+++ Provided data +++
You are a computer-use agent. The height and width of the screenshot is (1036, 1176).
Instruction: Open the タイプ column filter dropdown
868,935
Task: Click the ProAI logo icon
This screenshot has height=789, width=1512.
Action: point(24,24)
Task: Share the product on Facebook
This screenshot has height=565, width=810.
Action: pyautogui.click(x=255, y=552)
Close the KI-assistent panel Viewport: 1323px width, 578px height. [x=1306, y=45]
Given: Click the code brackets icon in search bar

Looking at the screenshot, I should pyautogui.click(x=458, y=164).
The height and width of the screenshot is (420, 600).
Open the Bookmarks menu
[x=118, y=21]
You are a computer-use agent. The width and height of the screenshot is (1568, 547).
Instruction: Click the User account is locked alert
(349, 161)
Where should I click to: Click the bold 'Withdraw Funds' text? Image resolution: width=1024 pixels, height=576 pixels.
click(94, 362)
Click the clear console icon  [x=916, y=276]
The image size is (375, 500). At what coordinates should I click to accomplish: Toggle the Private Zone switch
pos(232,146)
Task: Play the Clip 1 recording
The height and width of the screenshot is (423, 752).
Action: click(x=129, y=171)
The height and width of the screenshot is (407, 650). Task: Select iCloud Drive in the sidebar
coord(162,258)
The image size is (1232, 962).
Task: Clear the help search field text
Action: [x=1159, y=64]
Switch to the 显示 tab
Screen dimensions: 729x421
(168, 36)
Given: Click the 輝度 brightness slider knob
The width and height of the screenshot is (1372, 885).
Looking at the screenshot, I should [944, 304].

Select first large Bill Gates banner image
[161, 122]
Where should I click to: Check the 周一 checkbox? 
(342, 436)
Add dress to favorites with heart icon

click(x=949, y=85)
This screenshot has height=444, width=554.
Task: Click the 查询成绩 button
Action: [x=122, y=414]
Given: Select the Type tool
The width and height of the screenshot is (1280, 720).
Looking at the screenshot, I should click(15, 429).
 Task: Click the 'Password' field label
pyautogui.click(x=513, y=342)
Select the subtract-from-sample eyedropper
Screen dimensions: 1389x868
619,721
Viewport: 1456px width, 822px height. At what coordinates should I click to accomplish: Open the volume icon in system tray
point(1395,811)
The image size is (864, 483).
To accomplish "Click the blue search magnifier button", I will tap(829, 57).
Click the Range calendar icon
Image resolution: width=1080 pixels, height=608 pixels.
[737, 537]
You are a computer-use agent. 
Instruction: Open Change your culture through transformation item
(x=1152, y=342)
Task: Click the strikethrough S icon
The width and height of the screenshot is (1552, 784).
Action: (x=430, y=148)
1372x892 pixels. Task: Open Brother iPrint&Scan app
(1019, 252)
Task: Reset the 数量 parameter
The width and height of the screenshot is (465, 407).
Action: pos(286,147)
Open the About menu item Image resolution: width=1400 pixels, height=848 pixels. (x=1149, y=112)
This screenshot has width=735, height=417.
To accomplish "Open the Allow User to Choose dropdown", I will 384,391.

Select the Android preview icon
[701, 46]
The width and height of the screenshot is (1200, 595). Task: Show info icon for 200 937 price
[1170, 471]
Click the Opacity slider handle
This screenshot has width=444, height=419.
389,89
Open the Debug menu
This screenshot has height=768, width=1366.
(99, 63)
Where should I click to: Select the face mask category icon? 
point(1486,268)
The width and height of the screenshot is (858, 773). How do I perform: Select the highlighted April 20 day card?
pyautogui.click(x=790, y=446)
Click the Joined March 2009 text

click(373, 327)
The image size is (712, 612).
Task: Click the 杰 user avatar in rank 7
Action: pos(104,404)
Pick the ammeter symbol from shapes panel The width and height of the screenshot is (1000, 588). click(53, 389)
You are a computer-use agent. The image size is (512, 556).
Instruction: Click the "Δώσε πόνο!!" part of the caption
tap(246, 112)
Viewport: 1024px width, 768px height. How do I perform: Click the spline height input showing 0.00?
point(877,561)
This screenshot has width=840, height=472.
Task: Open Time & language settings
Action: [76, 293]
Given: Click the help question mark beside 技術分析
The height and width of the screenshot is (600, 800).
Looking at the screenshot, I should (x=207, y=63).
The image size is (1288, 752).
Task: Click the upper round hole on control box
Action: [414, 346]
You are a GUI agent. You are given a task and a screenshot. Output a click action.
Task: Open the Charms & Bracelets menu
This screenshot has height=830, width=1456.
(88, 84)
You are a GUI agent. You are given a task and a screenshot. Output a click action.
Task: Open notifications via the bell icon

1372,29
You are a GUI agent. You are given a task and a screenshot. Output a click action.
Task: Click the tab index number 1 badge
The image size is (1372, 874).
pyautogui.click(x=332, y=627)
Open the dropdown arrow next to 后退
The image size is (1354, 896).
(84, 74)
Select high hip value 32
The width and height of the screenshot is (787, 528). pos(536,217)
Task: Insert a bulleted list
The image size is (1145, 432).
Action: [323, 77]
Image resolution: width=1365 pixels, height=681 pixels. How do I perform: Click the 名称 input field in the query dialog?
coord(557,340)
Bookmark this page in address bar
+++
**Stated exercise:** Which lines in the rows above contain the word "will"? Collect every one of them.

**Response to the task:**
To accomplish "Click the blue search magnifier button", I will tap(829, 57).
To accomplish "Open the Allow User to Choose dropdown", I will 384,391.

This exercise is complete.